Fachada da gráfica RR Donnelley, em Osasco (SP)
Fachada da gráfica RR Donnelley, em Osasco (SP) - 03.04.2019 - Júlio Zerbatto/Futura Press/Folhapress

Com a falência da R.R. Donnelley, a Valid, segunda colocada na licitação de 2016, foi contratada para prestar o serviço.

Pela legislação americana, a SEC pode investigar empresas com ações negociadas na Bolsa de Valores dos EUA, como a Donnelley, mesmo se as supostas irregularidades forem cometidas no exterior.

Consultado, o órgão não deu detalhes da apuração. Não respondeu qual suspeita está sob averiguação nem quem provocou as apurações.

“Não há nada que eu possa comentar. Nossas investigações não são públicas”, disse à Folha o procurador David Kagan-Kans.

Na intimação, obtida pela reportagem, o procurador informa o advogado da Donnelley, Matthew Kipp, que tenta “determinar se houve violações às leis de valores mobiliários federais” e avisa que, se a empresa não entregar os papéis pedidos voluntariamente, está sujeita a ação judicial.

A SEC requer informações produzidas a partir de 2009, primeiro ano em que Donnelley prestou serviços ao Inep.

A intimação lista 19 blocos de dados e documentos a serem entregues, incluindo a descrição de políticas e de treinamento anticorrupção dados aos funcionários e às empresas subcontratadas para prestar os serviços ao Inep.

O órgão americano pediu todos os contratos, propostas e negociações relativas às provas do Enem, além de todas as comunicações com agentes do MEC e do Inep sobre as contratações e seus aditivos.

Também mira subcontratações feitas pela Donnelley, inclusive ordens de compra, análises de preços praticados e registros de pagamentos e despesas —incluindo aquelas que possam caracterizar suborno de agentes públicos, como pagamentos de serviços de entretenimento.

A R. R. Donnelley vem sendo alvo de denúncias por parte de representantes de seus funcionários e de concorrentes.

A Gráfica Plural enviou documento à Polícia Federal e ao MPF (Ministério Público Federal) indicando que o Inep direcionou a subcontratação, pela Donnelley, de uma empresa, a Genneral Suport, para representá-la perante o instituto.

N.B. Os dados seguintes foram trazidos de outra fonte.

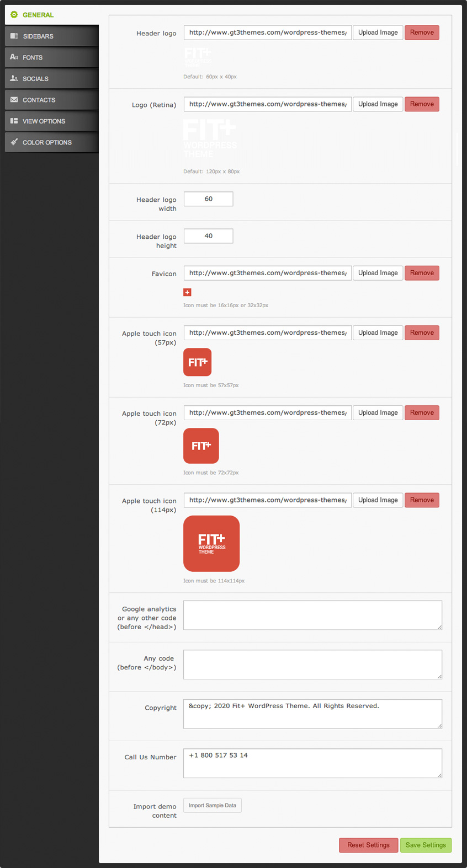Click the Socials people icon
The height and width of the screenshot is (868, 467).
point(14,79)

Outra suposta irregularidade apontada foi a contratação, pelo Inep, de um ex-funcionário da Donnelley para fazer auditorias na prestação de serviços da própria empresa.

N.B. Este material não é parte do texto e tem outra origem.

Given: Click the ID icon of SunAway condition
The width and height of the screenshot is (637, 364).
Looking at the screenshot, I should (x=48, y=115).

A Plural também denunciou ao TCU (Tribunal de Contas da União) indícios de direcionamento das licitações vencidas pela Donnelley.

A corte concluiu que alguns itens do edital de 2016 restringiam a concorrência. Também viu indícios de conluio da empresa americana com a Valid, que assumiu a impressão do Enem, nos lances apresentados no pregão daquele ano.

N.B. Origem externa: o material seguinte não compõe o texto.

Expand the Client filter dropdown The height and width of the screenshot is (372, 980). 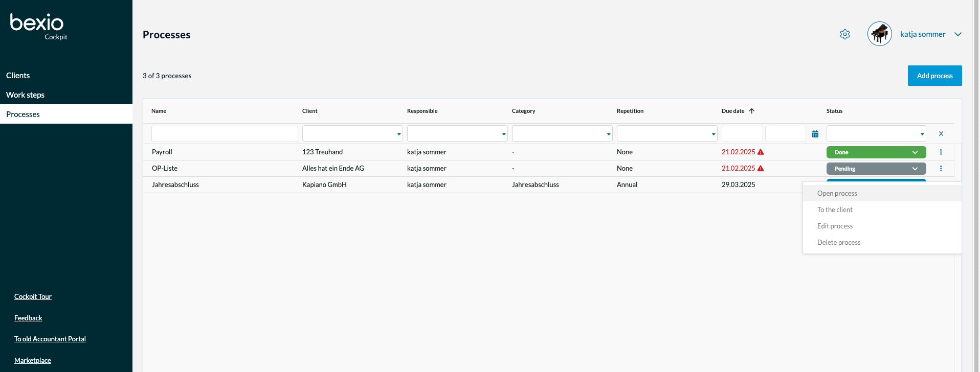(x=352, y=134)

Em abril, o tribunal proibiu prorrogar contratos do Enem e determinou a abertura de licitação para escolher a gráfica das provas. A Valid poderá prestar o serviço neste ano em caráter excepcional.

Pedidos de providências vieram também da Confederação Nacional dos Trabalhadores da Indústria Gráfica, que solicitou ao Ministério da Justiça investigação de eventuais fraudes em licitações vencidas pela Donnelley para o Enem.

Outro lado

Procurada pela Folha, a R. R. Donnelley não comentou a abertura da investigação.

O Inep, por sua vez, informou que não foi notificado pela SEC até a conclusão desta edição. 

“Quando acionado[o Inep], todos os esclarecimentos sobre o contrato com a R.R. Donnelley & Sons Company’s serão prestados prontamente, bem como rotineiramente qualquer outro questionamento”, diz nota do instituto.

O instituto sustenta que “qualquer irregularidade detectada internamente sempre é apurada para aplicação de medidas cabíveis” e destaca que cumpriu todas as determinações feitas pelo Tribunal de Contas.

“A equipe técnica e jurídica do Inep mantém contato frequente com órgãos de controle do governo federal para garantir transparência aos contratos e iniciativas da autarquia”, diz a nota.

“Os esclarecimentos solicitados, recomendações e sugestões são acatados conforme a pertinência. O processo de contratação da gráfica para os exames educacionais segue essa diretriz.”